The title tune for this movie became Frank Sinatra’s signature song in the last couple decades of his life. Liza Minelli still performs it and It brings the house down. In the movie “Lost in America” the advertising firm is creaming their pants because they secured the rights to the song. Yet in 1977, when the song was the theme from this movie, it did not win an Academy Award for best song. Hell, it was not even nominated. How could that happen to a song that became and remains so popular. It’s simple, Academy members must have seen the movie.

Martin Scorsese is probably America’s greatest living director. His movies are widely praised by critics, fawned over by industry types and beloved by film fans. May all of those people be spared having to sit through this horrible mess of an idea, in search of a movie. I told Dolores as I was watching it, that it reminds me of the scene from Raging Bull where Jake LaMotta is arguing with his wife in the kitchen over how long the steak should be cooked. That was a good dramatic scene. Now take it and stretch it to almost three hours, add music and make the main character even more loathsomely hateful than LaMotta, and you have New York, New York. This is a bad marriage displayed for people to be entertained by. “Who’s Afraid of Virgina Woolf” at least had some tension and humor and good performances. This movie has the one song, they save it for the end, it is the only effectively presented musical sequence in the film, but the last 10 minutes cannot erase the memory of the turgid dramatics of the preceding 153 minutes. I took Dee to see this when we were dating in 1977. I think we saw it at a theater in Cerritos or the Norwalk area. I’m surprised that she married me after this.

There are two things about the movie that I liked, (other than the fact that it finally ended and I will never have to see it again). The art direction is really nice at evoking the post war period as we remember it from movies. The night clubs are spectacular and the lighting is atmospheric. Some of the outdoor sets are deliberately designed to look fake in a Hollywood back-lot fashion. The colors pop out at you and the wall decorations make you wish that you had an artist like that available to do murals in your house. The other thing that works are the costumes, they are lush and quite entrancing. Liza has some terrific suits she wears and the hats and gloves are really classy ways of emphasizing a different time. DeNiro starts off in a Hawaiian print shirt that is tacky as hell but shows how he is trying to throw off the drab Army clothes he has been burdened with. Later he has some suits that are loud but stylish, they are the flamboyant kind of clothes an entertainer might very well have worn in those days. OK, that’s all I liked.

There are scenes that go on for painful minute after painful minute. The first half hour of the movie is practically a conversation where DeNiro’s character tries to pick up the girl. He is so obnoxious that I can’t figure out why she doesn’t have the manager of the club throw him out. (The reason is that if she had any sense at all there would be no movie and we could cut straight to the music video at the end. The DeNiro character gets progressively more annoying, alienating every one else in the story. The final shot of the film must be intended to be ironic, she decides not to meet him after all outside of a party where they briefly re-connect after he has abandoned her and their newborn son for 7 years.
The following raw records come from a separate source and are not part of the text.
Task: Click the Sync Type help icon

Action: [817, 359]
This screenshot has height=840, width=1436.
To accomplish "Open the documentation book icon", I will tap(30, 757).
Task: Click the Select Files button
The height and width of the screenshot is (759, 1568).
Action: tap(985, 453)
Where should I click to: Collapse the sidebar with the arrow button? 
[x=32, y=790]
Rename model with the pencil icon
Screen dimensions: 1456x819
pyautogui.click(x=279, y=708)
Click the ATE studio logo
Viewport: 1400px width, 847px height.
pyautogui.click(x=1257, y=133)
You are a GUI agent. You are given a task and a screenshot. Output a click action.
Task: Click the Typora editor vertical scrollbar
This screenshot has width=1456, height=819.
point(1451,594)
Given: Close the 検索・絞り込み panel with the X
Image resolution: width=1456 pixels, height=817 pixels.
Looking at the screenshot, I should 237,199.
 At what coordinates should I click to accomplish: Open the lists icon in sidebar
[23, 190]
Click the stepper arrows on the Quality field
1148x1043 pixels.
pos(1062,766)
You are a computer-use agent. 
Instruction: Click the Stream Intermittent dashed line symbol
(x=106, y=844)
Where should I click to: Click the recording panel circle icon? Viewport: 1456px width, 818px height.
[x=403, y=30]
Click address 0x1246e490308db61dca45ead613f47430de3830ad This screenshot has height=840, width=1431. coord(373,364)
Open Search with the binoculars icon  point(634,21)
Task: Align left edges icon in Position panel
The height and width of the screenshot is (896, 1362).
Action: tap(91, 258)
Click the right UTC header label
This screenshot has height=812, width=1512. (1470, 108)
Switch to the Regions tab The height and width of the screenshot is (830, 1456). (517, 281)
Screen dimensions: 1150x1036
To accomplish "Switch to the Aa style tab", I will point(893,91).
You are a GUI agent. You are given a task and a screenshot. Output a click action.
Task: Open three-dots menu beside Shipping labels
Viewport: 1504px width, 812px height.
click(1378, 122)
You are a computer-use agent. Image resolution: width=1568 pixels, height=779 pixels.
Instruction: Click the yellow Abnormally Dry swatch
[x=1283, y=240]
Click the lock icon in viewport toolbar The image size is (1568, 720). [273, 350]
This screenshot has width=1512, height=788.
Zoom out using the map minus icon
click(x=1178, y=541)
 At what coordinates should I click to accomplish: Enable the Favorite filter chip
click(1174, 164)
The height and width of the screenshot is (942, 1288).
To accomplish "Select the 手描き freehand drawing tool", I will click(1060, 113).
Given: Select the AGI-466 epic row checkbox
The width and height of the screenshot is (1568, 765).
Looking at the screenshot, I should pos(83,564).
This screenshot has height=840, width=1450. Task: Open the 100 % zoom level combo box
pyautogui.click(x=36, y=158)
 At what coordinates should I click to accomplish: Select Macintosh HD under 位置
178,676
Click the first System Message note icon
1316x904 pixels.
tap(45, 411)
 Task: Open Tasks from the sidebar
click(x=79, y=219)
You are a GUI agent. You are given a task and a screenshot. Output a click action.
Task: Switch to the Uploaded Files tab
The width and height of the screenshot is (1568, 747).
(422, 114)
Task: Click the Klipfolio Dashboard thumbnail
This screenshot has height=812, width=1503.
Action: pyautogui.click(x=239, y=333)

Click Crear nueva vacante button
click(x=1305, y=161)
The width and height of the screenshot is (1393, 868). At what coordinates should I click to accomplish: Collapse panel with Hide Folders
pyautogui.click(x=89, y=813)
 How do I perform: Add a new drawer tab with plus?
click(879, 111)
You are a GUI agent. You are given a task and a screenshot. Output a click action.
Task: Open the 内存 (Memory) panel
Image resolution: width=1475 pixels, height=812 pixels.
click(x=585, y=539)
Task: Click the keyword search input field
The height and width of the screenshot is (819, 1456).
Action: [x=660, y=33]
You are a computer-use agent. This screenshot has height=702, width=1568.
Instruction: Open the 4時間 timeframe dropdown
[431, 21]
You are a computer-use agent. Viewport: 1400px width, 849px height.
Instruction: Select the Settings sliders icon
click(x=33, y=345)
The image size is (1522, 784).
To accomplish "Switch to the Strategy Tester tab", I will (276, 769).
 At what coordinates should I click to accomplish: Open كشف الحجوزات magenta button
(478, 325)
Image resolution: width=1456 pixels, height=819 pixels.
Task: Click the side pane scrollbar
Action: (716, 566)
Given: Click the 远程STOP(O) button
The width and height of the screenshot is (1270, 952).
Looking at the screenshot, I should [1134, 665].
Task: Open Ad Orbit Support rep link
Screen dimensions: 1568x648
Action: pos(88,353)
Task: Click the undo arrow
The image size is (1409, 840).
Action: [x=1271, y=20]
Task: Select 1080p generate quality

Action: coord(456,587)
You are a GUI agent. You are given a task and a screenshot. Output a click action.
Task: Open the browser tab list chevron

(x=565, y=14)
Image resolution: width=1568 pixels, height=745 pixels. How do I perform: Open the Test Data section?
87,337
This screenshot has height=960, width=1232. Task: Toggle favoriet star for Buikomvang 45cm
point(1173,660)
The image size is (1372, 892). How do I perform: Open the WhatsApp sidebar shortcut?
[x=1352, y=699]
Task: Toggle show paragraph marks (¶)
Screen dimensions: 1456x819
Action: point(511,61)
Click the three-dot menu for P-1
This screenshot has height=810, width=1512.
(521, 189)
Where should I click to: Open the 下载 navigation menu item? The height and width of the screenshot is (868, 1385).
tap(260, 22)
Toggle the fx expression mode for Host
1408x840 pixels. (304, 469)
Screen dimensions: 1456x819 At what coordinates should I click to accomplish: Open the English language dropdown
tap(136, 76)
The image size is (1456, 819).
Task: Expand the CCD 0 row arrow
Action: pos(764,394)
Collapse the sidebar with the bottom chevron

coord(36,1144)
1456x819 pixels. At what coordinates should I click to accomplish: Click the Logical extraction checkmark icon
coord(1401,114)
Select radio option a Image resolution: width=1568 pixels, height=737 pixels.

If only she had given him a fake phone number at the beginning we could have been spared this waste of time.

I read that Scorsese was despondent over the failure of this film. He had intended it to be experimental and to take him out of the grim urban dramas he had been making up till that point. This movie was grimmer than Taxi Driver, how was it going to get him out of his rut? Apparently, the lack of success lead him into a period of drug use, but from what I saw here, he was already under the influence of something. If you ever want to break someone of the movie watching habit, I suggest a double feature of Nashville and New York, New York. They may never want to see another film and you will understand what killed musicals for twenty years.